The revelation of the alarming state of Venezuela’s morgues surfaces in a report published this month in the local medium El Pitazo, in which morticians protest that they cannot keep up with the sheer number of bodies being delivered to their doorstep in Latin America’s most violent nation, and they do not have the supplies to properly handle the bodies.

The story particularly highlights the events at a hospital where, due to overflow at the morgue, has also been keeping bodies. On October 5, El Pitazo reporters were on hand to document the handling of an exploding corpse at the Antonio Patricio de Alcalá University Hospital in the Caribbean city of Cumaná.

“It isn’t the first time a corpse explodes,” an unidentified worker tells the reporter. “It has happened at least two other times since mid-September.” The worker noted that, since the facility had run out of formaldehyde, chlorine, or any disinfectant, the bodies were at high risk of decomposition.

“All we have are some gloves,” he lamented.

Workers in both the hospital and morgues complain that the presence of such bodies has made the environment extremely toxic for them — in addition to extremely unpleasant, as the smell of death has overtaken the facilities.

The situation is not new. In July, CNN visited a morgue in the South American nation and found “corpses piled up, sometimes unidentified, on top of each other.”

“With so many homicide victims arriving everyday, the morgue staff can’t keep up,” the report notes. Their only resort is to designate a special “body room” to dump the remains that no families have claimed, where they sometimes stay, without being treated to preserve them, for months.
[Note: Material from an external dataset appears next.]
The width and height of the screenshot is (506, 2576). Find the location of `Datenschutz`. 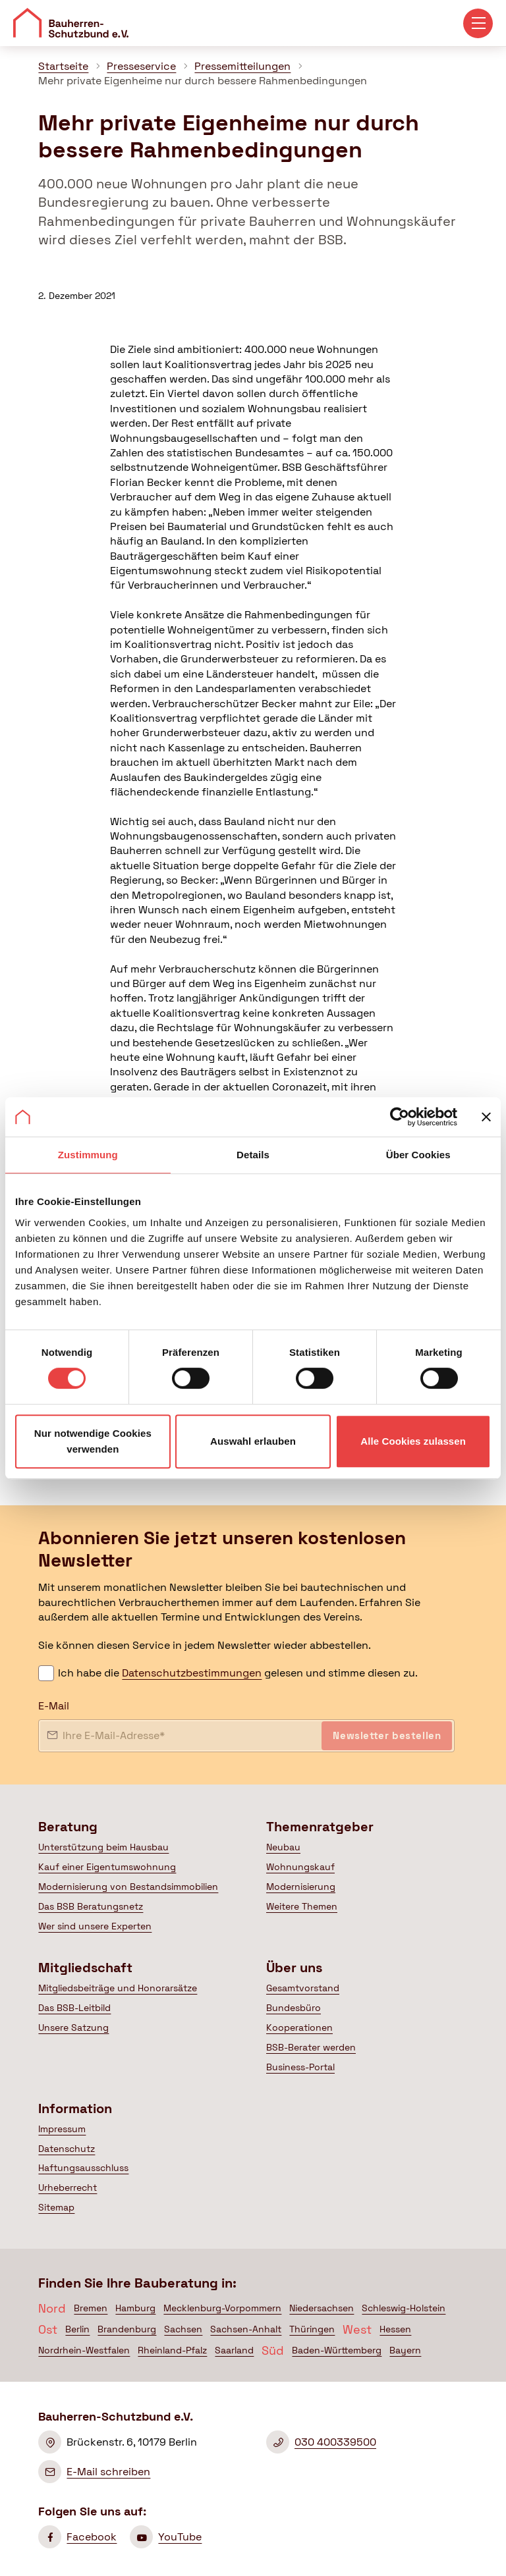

Caracas, Venezuela is the deadliest city in the world, excluding war-ravaged locations like Aleppo, Syria. Homicides have skyrocketed under socialist president Nicolás Maduro, who took over for dictator Hugo Chávez in 2013. Maduro’s gross mismanagement of the economy, including strict price controls and a prohibition on importing goods using currencies other than the failing Venezuelan bolívar, have not only caused the beginnings of a famine in the country but left it almost entirely devoid of medical supplies. The lack of basic goods coupled with the use of police to oppress anti-socialist protesters rather than combat crime has resulted in Caracas dethroning longtime world’s most violent city San Pedro Sula, Honduras.

The medical and criminal crises have sometimes overlapped in Venezuela. Such was the case in July 2014, when a criminal undergoing surgery was shot to death on the operating table after gunmen burst into the room.

Other hospital deaths include the deaths of 17 infants in 2015 after a hospital ran out of disinfectants and suffered a major opossum infestation. Amputations are far more common as hospitals cannot keep their stocks of antibiotics replenished, leaving amputation as the only option to stop an infection from spreading throughout the body.

“We don’t have face masks, asthma medication, very few antibiotics and we have no reactive materials for blood testing,” Dr. Teodoro Pérez, who works in a hospital that implemented a “bring your own” medicine policy, said in July. “We don’t even have test tubes to put the blood in.”